What you need to do:
Using the data below, print exactly the line with "How do I perform: Go to the Dev Tools tab?", the line with "Given: Open ellipsis", and every line between them, but none of the pictures.

───── Material supplied ─────

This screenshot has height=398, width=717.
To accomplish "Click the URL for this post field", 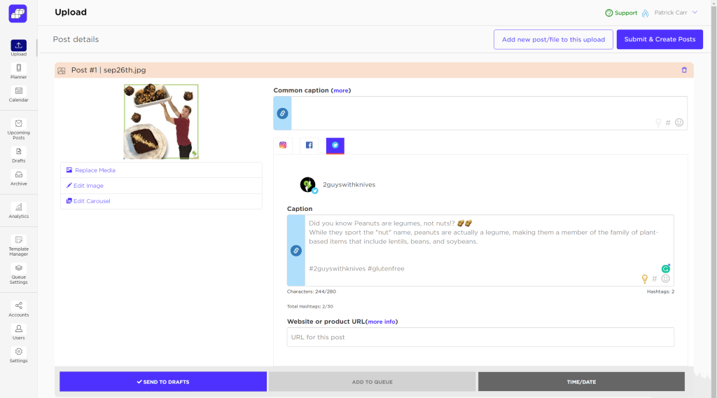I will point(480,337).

─────
───── Material supplied ─────

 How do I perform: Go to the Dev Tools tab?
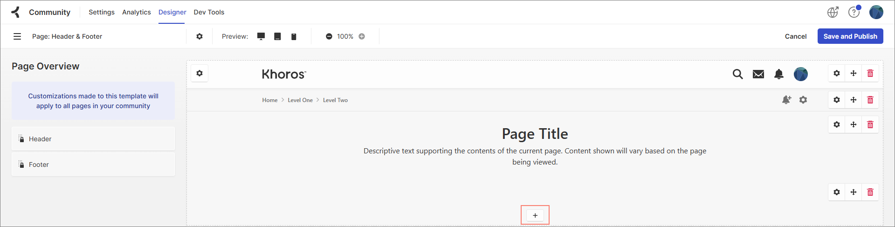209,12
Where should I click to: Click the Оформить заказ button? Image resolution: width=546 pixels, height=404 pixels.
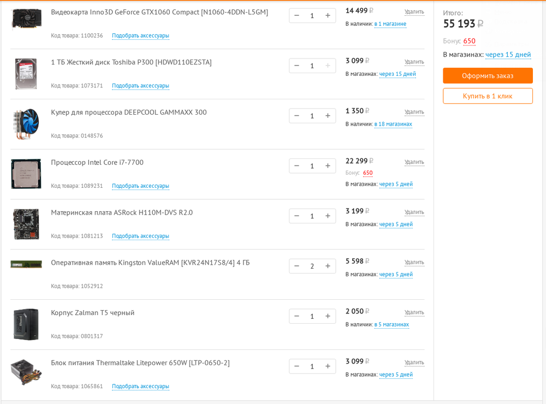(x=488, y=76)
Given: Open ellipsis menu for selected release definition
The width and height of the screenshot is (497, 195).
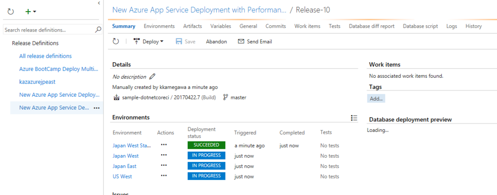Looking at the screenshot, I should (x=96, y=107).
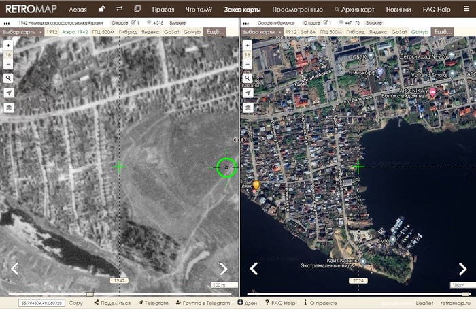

─────

Written response:
 How do I perform: Go to the Dev Tools tab?
209,12
Where should I click to: Click the Оформить заказ button? Image resolution: width=546 pixels, height=404 pixels.
(x=488, y=76)
Given: Open ellipsis menu for selected release definition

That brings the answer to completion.